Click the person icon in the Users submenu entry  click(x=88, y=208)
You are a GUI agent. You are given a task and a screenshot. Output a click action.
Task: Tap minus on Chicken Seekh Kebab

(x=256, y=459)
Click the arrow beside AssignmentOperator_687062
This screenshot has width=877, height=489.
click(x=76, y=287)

☆ ☆ ☆ ☆ ☆

Output the entries exactly.

[Response]
Click the person icon in the Users submenu entry  click(x=88, y=208)
You are a GUI agent. You are given a task and a screenshot. Output a click action.
Task: Tap minus on Chicken Seekh Kebab

(x=256, y=459)
Click the arrow beside AssignmentOperator_687062
This screenshot has width=877, height=489.
click(x=76, y=287)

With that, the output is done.